Output exactly the lines below from the one containing "You are a GUI" to the last line, both included. Omit pictures.

-------

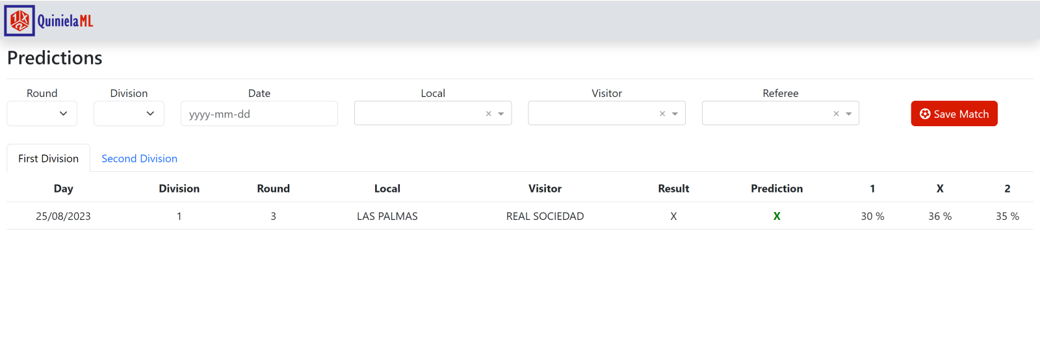The height and width of the screenshot is (348, 1040).
Task: Click the Prediction column header
Action: click(x=777, y=189)
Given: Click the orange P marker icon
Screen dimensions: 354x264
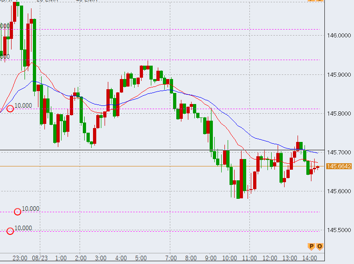Looking at the screenshot, I should 311,246.
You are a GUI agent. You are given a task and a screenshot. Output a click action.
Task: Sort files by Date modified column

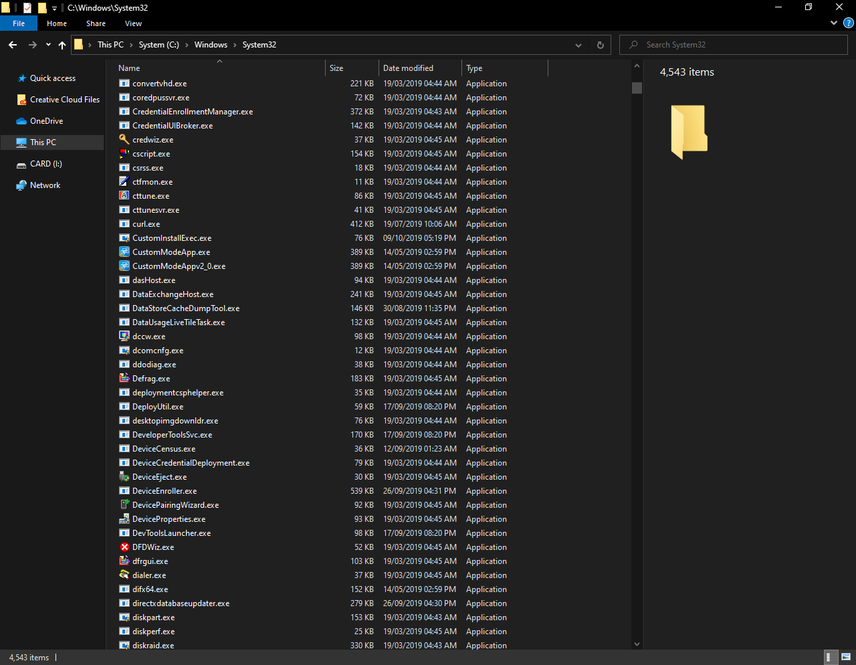click(x=408, y=68)
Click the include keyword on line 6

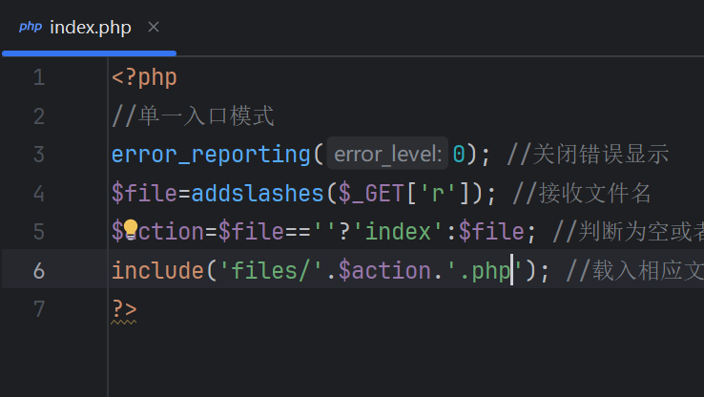pyautogui.click(x=157, y=270)
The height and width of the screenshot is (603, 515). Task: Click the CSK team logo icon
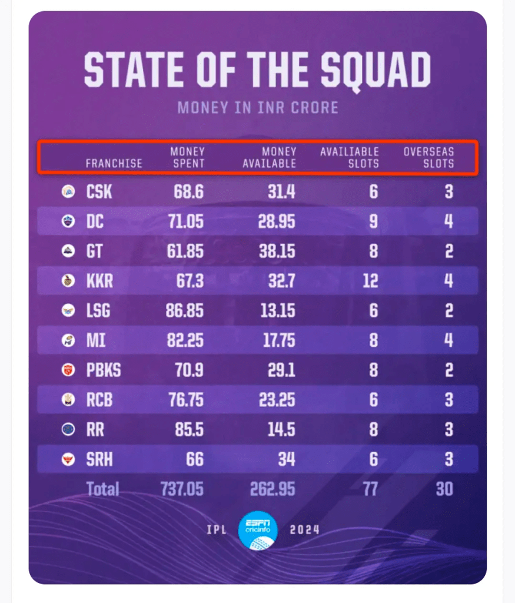click(x=68, y=191)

-------

» YOUR RESPONSE:
You are a GUI agent. You are given a task and a screenshot. Output a click action.
Task: Sort files by Date modified column

click(x=408, y=68)
Click the include keyword on line 6

pyautogui.click(x=157, y=270)
The height and width of the screenshot is (603, 515). Task: Click the CSK team logo icon
click(x=68, y=191)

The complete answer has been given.